Stronger growth in the euro zone’s two largest economies, Germany and France, helped the euro zone to emerge from its longest recession to date in the second quarter.
The data confirm expectations that a fragile recovery was under way in the 17-state bloc.
The euro zone needed seven quarters to return to growth of 0.3%, on a seasonally adjusted basis, in the three months to June, data from the European Union’s statistics office Eurostat showed.
Germany reported solid economic growth of 0.7% in the second quarter, while France posted a surprisingly strong 0.5% rebound.
Confirming a fragmented picture of the rebound, Spain’s economy fell by 0.1% on the quarter, while Italy and the Netherlands both dropped by 0.2%. Cyprus’s economy contracted by 1.4% in the three month period.
But bailed-out euro zone peer Portugal posted a 1.1% expansion, showing the fastest growth in the euro zone in the three months to June, data showed.
The euro zone’s performance in the second quarter beat expectations of 35 economists in Reuters poll, who anticipated a 0.2% rise.
Eurostat revised the first quarter drop in the euro zone to 0.3% on the quarter, from a previous 0.2% fall.
The euro zone now faces an uneven and bumpy recovery dented by record high joblessness and belt-tightening austerity in peripheral countries, which need to speed up market reforms, boost growth and create new jobs.
A number of countries including Ireland are not included in this survey due to the different schedules that statistics agencies operate under.
Rehn cautions that growth signs still fragile
The latest economic data suggest the euro zone’s recovery from its longest recession in history is within reach, but it would be premature to say the crisis is over, the EU’s top economic official said today.
“For next year, our projections show the recovery should be on a more solid footing, as long as we can continue to avoid new political crises and detrimental market turbulence,” EU Economic and Monetary Affairs Commissioner Olli Rehn said.
Rehn said the growth figures remained low and the tentative signs of growth were still fragile given uneven recovery in some euro member countries, such as Spain or Greece, whose unemployment rates remained “unacceptably high”.

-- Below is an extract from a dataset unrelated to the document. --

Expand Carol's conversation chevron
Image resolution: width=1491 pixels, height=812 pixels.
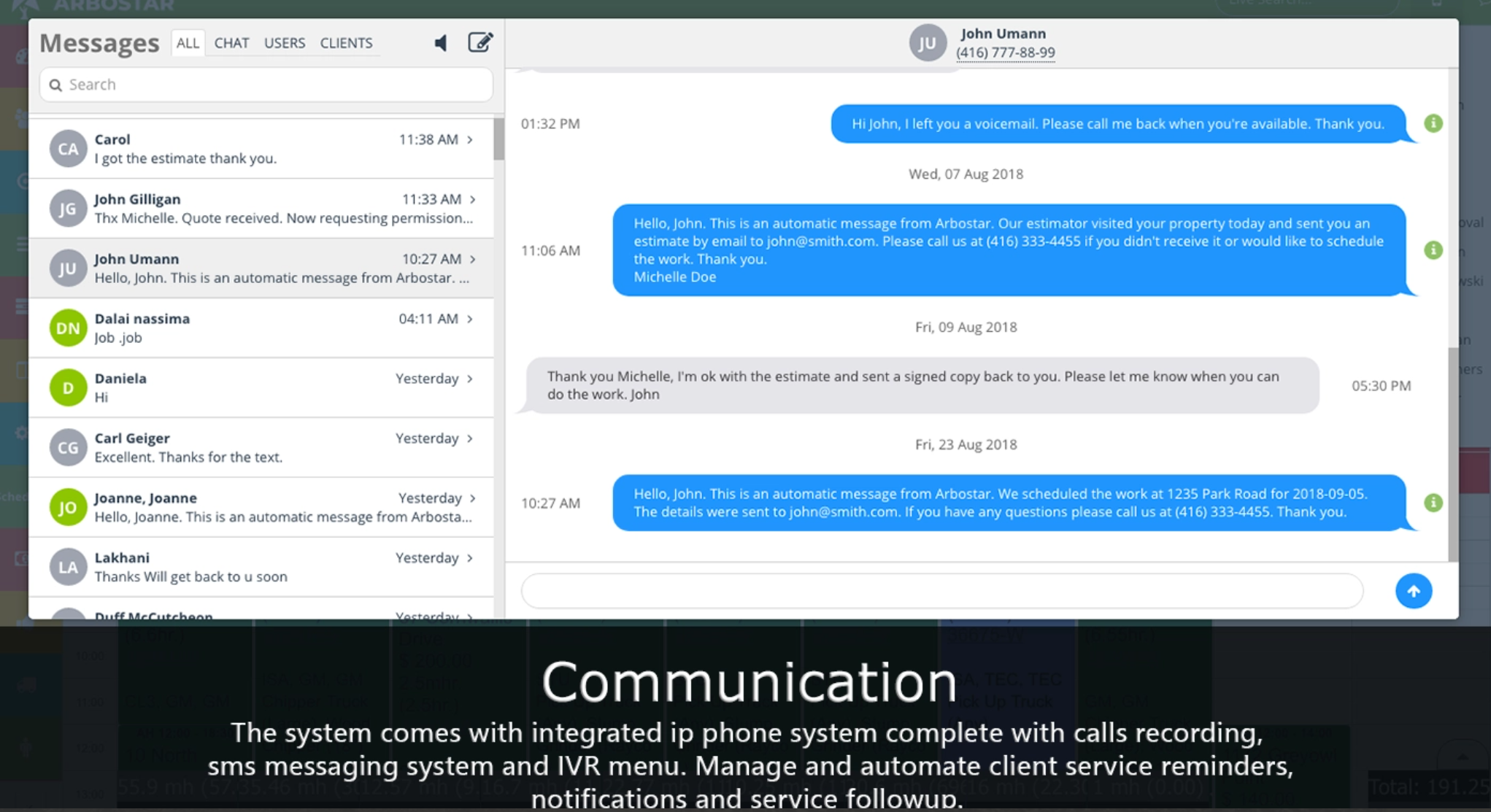[471, 139]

”A sustained recovery is now within reach, but only if we persevere on all fronts of our crisis response: keep up the pace of economic reform, regain control over our debt, both public and private, and build the pillars of a genuine economic and monetary union,” the Commissioner said.
The Czech Republic exited recession in the second quarter while the European Union’s other bigger eastern economies improved, although there was little sign of the optimism among consumers needed to drive a stronger upturn.
Headline numbers showed the Czechs firmly back in positive territory with growth of 0.7% compared with the first quarter. Hungary grew 0.1% and Poland 0.4%.
The pick-up in emerging Europe is expected largely to have come from improvement in Germany and other larger euro zone countries to which the region’s cheap and flexible businesses send much of their exports.